While current defacing methods exist, all such models have been trained using adult subjects as a basis. One of the most popular defacing methods, MiDeface, uses a mathematical algorithm to generate a facemask for adult T1-weighted images. Since pediatric patients are a particularly vulnerable group, our lab was specifically concerned with how well an algorithm like MiDeface would hold up for younger patients who undergo rapid facial development in a short amount of time. Thus, MiDeface was used to generate the initial facemasks for four different scans (T1, T1ce, T2, and Flair) for 186 different pediatric subjects. After running this algorithm in Flywheel, a medical imaging platform, 386 scans still required manual edits to correct their facemasks in ITK-SNAP, an image segmentation software. Common corrections to facemasks included restoring brain “voxels” or pixels, particularly in the right prefrontal cortex, as well as properly realigning the facemask with the subject's face.

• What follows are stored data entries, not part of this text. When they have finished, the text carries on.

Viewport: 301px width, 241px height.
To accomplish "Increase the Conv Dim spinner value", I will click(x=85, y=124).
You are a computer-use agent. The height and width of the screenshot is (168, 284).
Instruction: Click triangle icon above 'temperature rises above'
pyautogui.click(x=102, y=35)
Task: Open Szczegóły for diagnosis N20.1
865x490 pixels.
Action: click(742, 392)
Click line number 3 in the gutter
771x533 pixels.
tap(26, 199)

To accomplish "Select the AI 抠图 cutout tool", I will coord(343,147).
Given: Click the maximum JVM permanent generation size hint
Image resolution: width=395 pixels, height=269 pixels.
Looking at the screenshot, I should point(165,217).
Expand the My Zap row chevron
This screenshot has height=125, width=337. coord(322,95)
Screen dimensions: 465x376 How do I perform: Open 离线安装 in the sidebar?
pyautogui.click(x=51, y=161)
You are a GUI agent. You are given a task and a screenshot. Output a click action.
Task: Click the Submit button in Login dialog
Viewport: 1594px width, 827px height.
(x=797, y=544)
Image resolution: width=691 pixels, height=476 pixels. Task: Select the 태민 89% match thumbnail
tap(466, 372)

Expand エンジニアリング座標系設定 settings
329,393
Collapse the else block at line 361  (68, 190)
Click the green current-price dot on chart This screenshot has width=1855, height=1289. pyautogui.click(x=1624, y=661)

Once edited, all accurate face masks were compiled and split into training and testing data based on age, tumor type, and scan type. To build the model, we used nnUNet which is a deep learning method built for imaging data in the field of biomedical science. The ground-truth training data was inputted to nnUnet, which then automatically configured a segmentation pipeline that could accurately deface pediatric images. After receiving the facemasks created by the model, we programmatically compared them to the data set aside for testing. This was done using a dice similarity score which was found to have an average value of 0.779 and a median value of 0.801.

Overall, the defacing model appears to generate accurate facemasks for pediatric subjects as represented by the median dice score. Additionally, low outlier dice scores were found to be the result of manual edits made to facemasks rather than an indication that the model is inaccurate. This result proves that the machine learning model is more generalizable to age differences and types of MRI scans than the mathematical algorithms currently available. Further work on this project includes packaging the model as a software that can be publicly available to researchers and testing the model's effectiveness at protecting patient privacy from 3D rendering software. Through this project we believe to have improved patient privacy within imaging research and hope that further work with AI will advance biomedical research as a whole.